|6/18/2013 12:55:00 PM|
Concussion bill passes Oregon Legislature
By Bonnie MaloneA Sisters woman's quest to protect youth athletes from the ravages of concussions sparked a new law in the state of Oregon.
Senate Bill 721, "Jenna's Law," was approved by the Oregon House of Representatives on Monday, June 10. The law protects child athletes in sports programs outside of school who have suffered concussions.
The bill was revised by the House to give legal protection to coaches and referees who volunteer in youth sports, therefore requiring a second vote in the Senate, which passed it on June 11.
The bill now awaits the expected signature of Governor Kitzhaber.
A campaign for Jenna's Law was begun by Jenna Sneva of Sisters, who lives with chronic brain trauma after suffering at least twelve concussions in her history of club sports as a skier and soccer player. The goal was to extend Max's Law, which gave protection to youth in high school sports.
Max's Law was passed in 2009, in another grass-roots campaign to improve the education and standards of recognizing sports concussions so that youth players would not suffer permanent brain damage.
Max Conradt played high school football, with a promising college career cut short by a second concussion that resulted in permanent brain injury. Conradt was allowed to return to play, although he had not recovered from a first concussion. He now lives in a group home for victims of severe brain injury.
"There was a lack of education about brain trauma, for everyone, not just coaches" said Brad Jacobson, Sneva's ski coach and trainer at Mt.
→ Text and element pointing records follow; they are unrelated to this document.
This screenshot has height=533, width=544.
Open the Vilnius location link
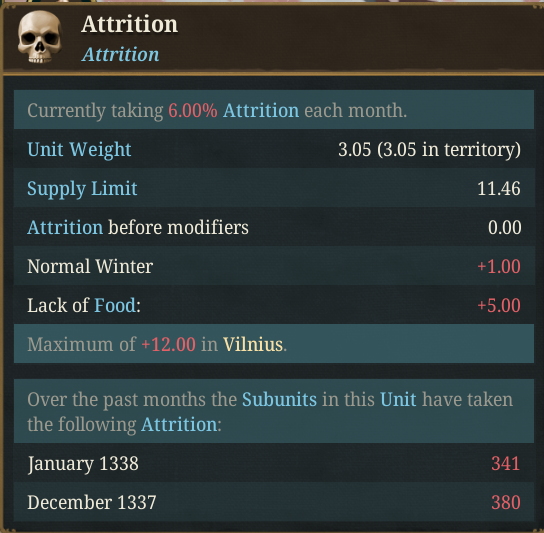click(253, 344)
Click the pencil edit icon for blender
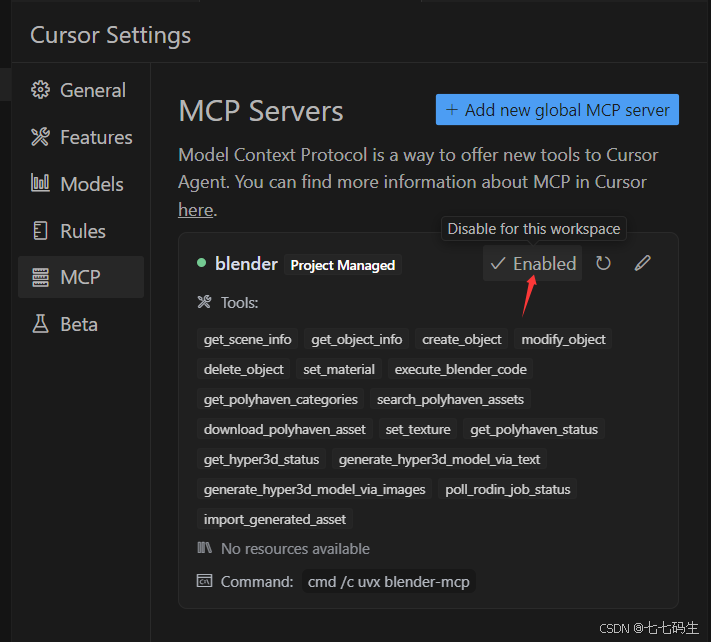Image resolution: width=711 pixels, height=642 pixels. pyautogui.click(x=643, y=264)
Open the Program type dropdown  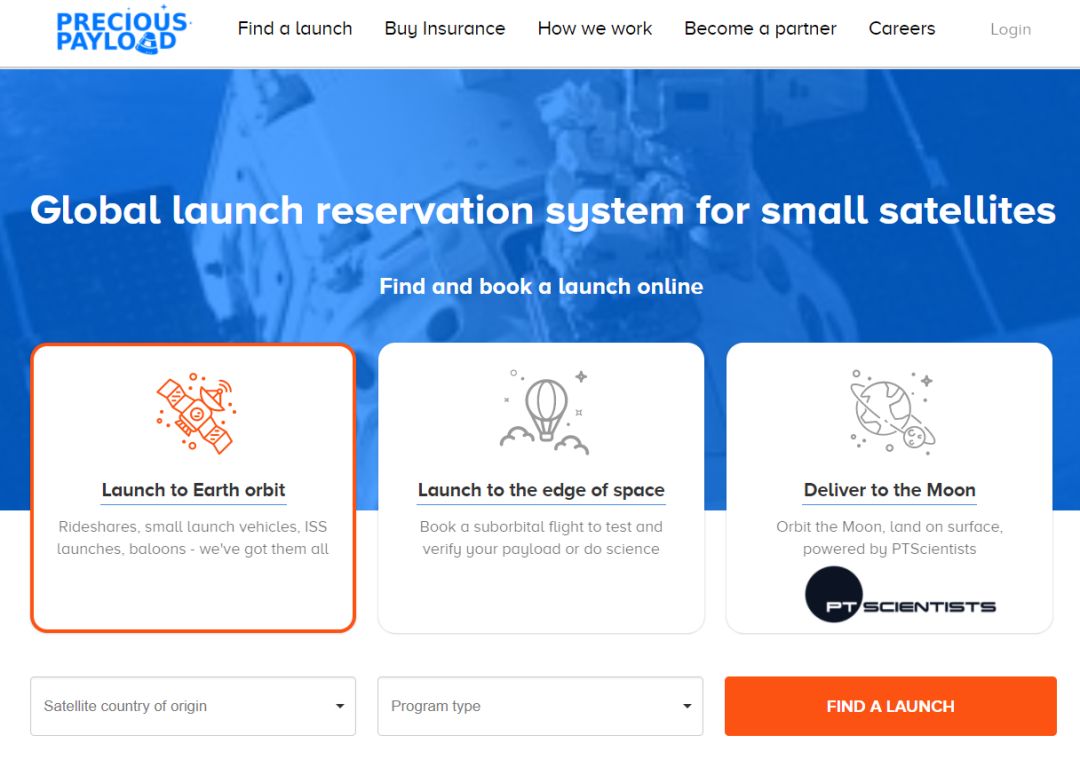coord(541,706)

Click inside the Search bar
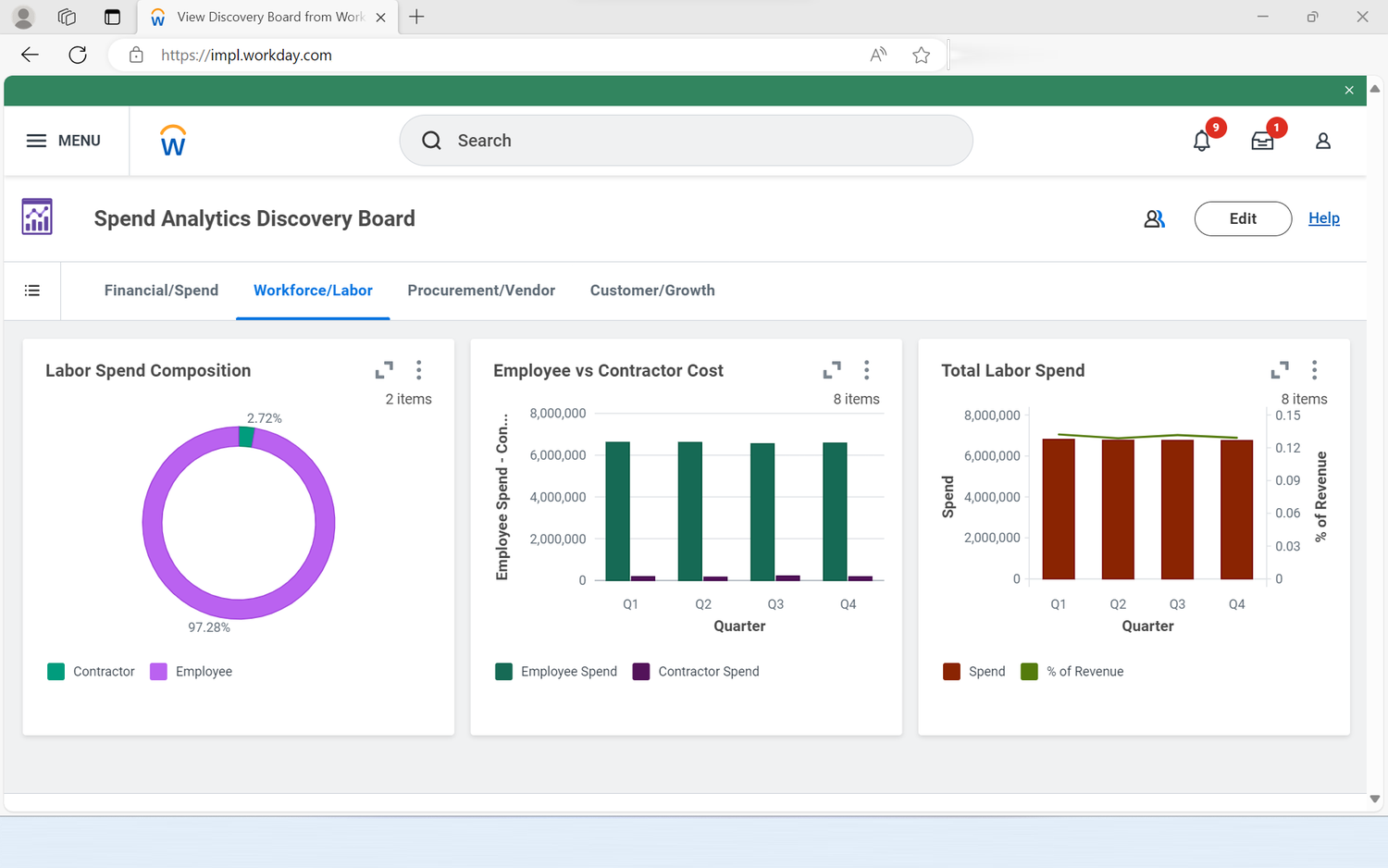click(686, 140)
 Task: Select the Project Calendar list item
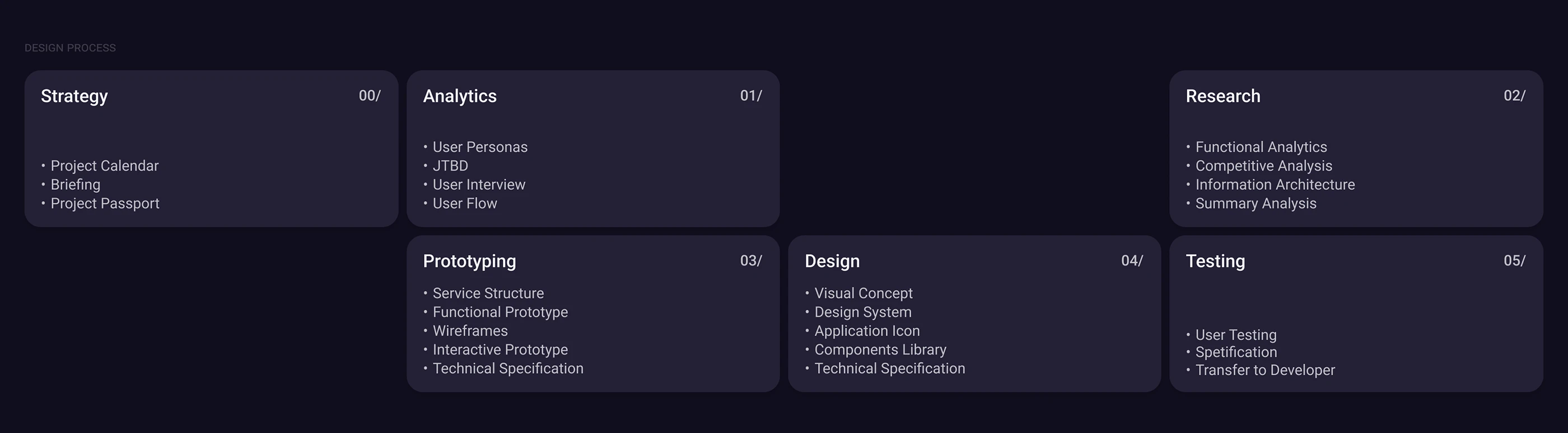point(104,166)
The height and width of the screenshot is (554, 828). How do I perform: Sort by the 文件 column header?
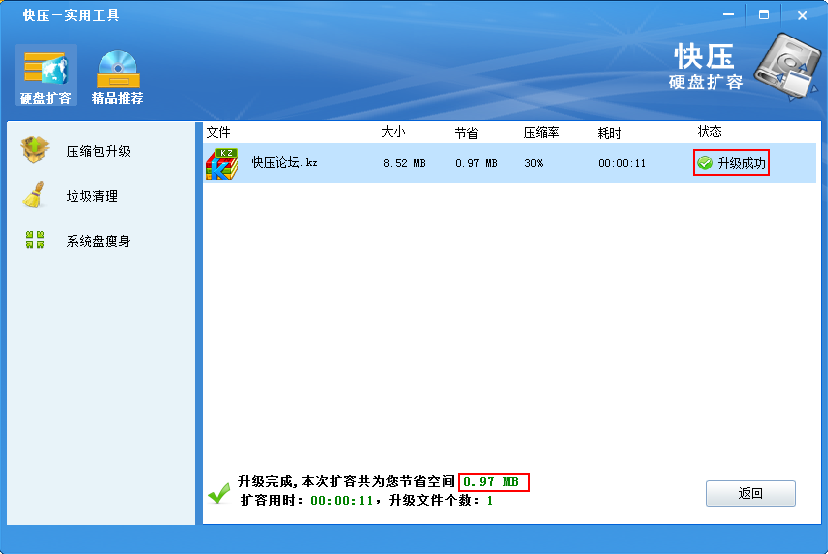pyautogui.click(x=218, y=132)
Bachelor. "This bill requires basic education for coaches, officials, players and even parents in recognizing symptoms in this injury. It is often hard to define, but both Max's and Jenna's Law make it clear that precaution is primary."
A physician must now be consulted to release a child to return to play after a possible brain trauma or concussion, whether in a school sports program or club sports.
In some contention, before the House committee holding the bill approved sending it to the full House for a vote, a few state representatives objected to the Senate bill based on what coaches and officials association saw as a threat to their legal safety. A quick response from concerned citizens and retired professional athletes, such as Sisters' Dan Fouts, resulted in reversing the stall and got the bill to the House floor the next day.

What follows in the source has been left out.